Walking Wounded Recap

Before we get too far from our series in Job, Walking Wounded, I wanted to take a brief moment to look back and think about what we’ve learned. Coming out of 2020, a year in which many of us experienced deep, prolonged periods of grief and loss, we turned to the book of Job to see how God meets us even in unfathomable hardship. By the end of the book we saw how Job encountered the living God. Our prayer is that through Walking Wounded you and the other members of our church family would have similarly encountered the living God, and in doing so beheld the one in whom our only hope resides.

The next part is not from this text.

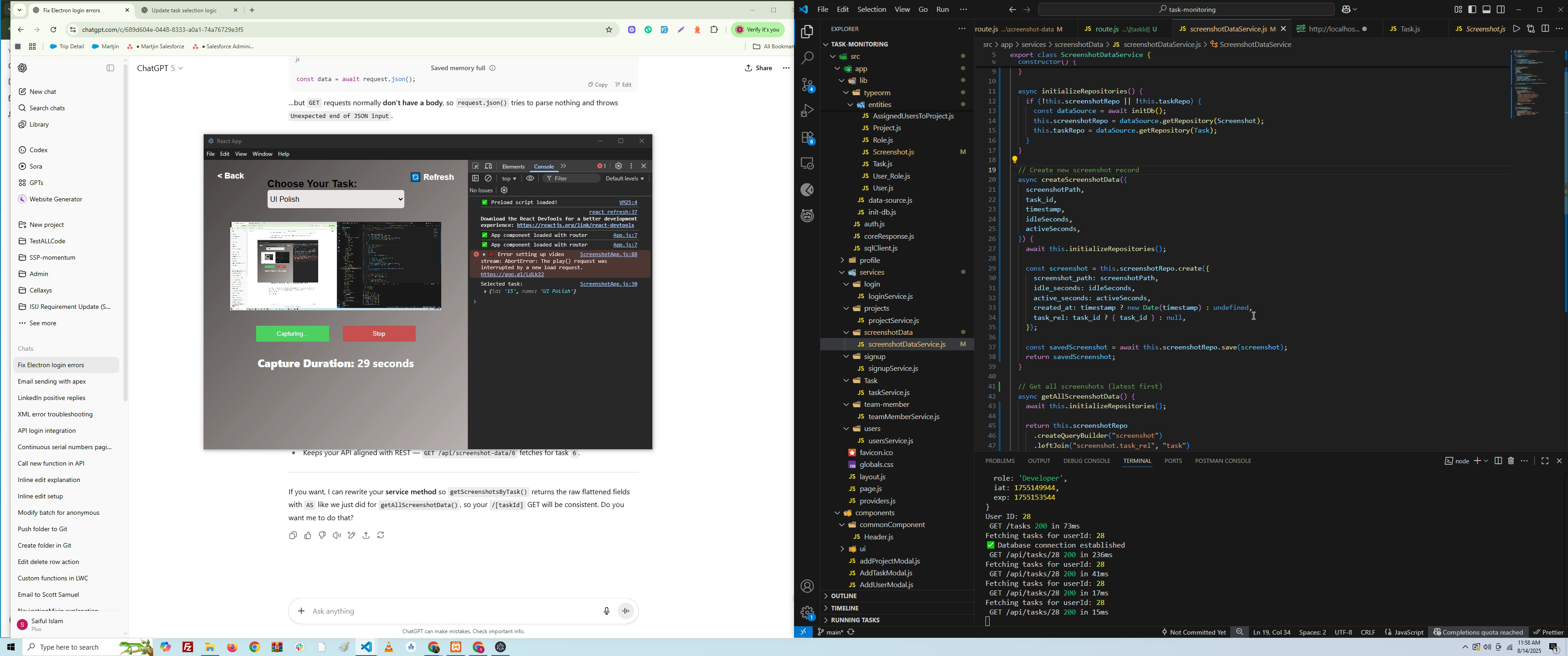Expand the OUTLINE section in Explorer

click(844, 596)
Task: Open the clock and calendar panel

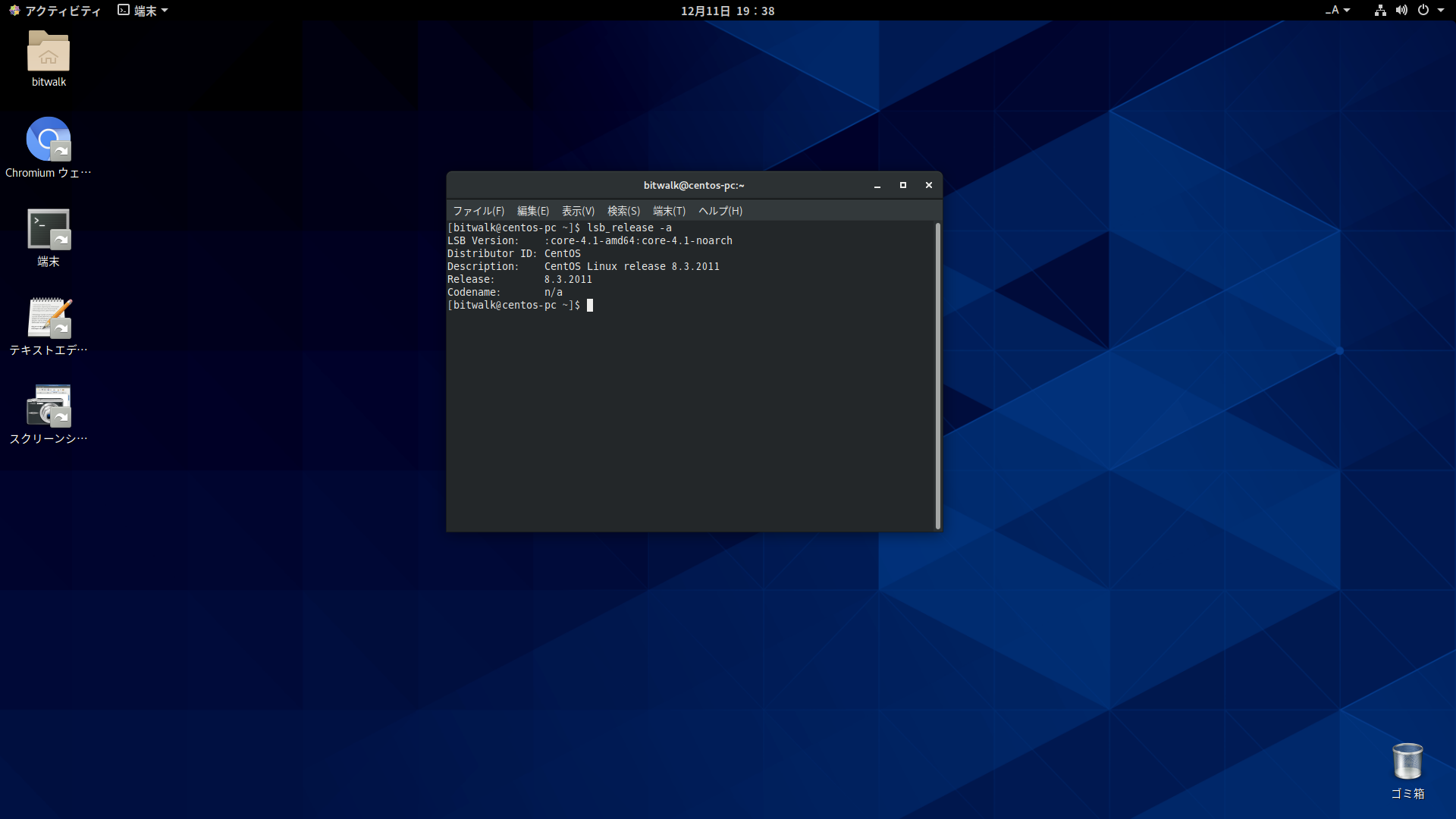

Below you’ll see a few questions I posed to the local pastors of each congregation, just to get some snapshots of how our time in the book of Job was meaningful for our church family.

Shaun Cross
Durham Local Pastor

Shaun, what’s something the story of Job can teach us about the gospel?

 

Job’s story teaches us about the complexities of suffering in God’s universe, but it also points us directly to the gospel. In Job 42:8, God confronts Eliphaz, Bildad, and Zophar. They’ve spoken wrongly about God and incurred his anger. Yet in his grace, God tells them to bring a sacrifice to Job who will pray for them and God will hear Job’s prayer on their behalf and forgive them. Job, the suffering servant of God, intercedes on behalf of his friends and God forgives them. Likewise, Jesus, the Suffering Servant of God, intercedes on our behalf and God forgives us. Jesus is the better Job and that’s really good news.

Jordan Penley
Downtown Local Pastor

Jordan, how do you think reading Job contributed to our understanding of and love for the scriptures?

 

I had the privilege of preaching Job 2:11-13 and looking back at how Eliphaz, Bildad, and Zophar sacrificially planned to sympathize with and comfort Job (2:11), wept with Job (2:12), and were silently present in Job’s suffering (2:13) points us directly to Jesus. Jesus is able to sympathize and comfort us (Heb. 4:15, 2 Cor. 1:3), he weeps with the brokenhearted (John 11), and is present with us in suffering (Heb. 13:5). Jesus is the true and better Eliphaz, Bildad, and Zophar. The Bible is amazing and every story in God’s word whispers Jesus’ name!

Jared Trumbo
North Local Pastor

Jared, what’s one way that reading Job can help us walk through grief and suffering, either individually or collectively?

 

The obvious answer is to embrace the mystery. My younger, less mature, more arrogant, and less experienced self always wanted to have the answer for everything, especially theologically. I wanted to be able to give the answer or reason for every verse and word of Scripture. In the process of growing in my faith, walking through suffering, and walking with others through suffering I have grown to not just accept the mystery of God’s immanence, but to delight in it. That delight has grown significantly in spending the past two months studying and preaching Job. There is a level of trust that is necessary for that unknowing not to become maddening. Job arrives at that place of trust in chapter 42, and my prayer for our church is that we would so trust the Lord, specifically in times of suffering, that we would delight in Him simply for who He is!

David Mobley
West Local Pastor

David, what’s something that Job taught us about faithfully following Jesus with our whole lives?

 

The Book of Job teaches us that our circumstances may not always be good, but Jesus is always good.  We serve a God who not only JOINS us in our suffering—that alone would be incredible—but a God who suffers FOR us, for our redemption, salvation, and renewal.  Our circumstances may not change, but when we fix our gaze upon his life, death, resurrection, and the empty tomb, we ourselves change by encountering the Lord and his goodness. The world around us may not always be good, but Jesus is, and he’s worthy of our lives.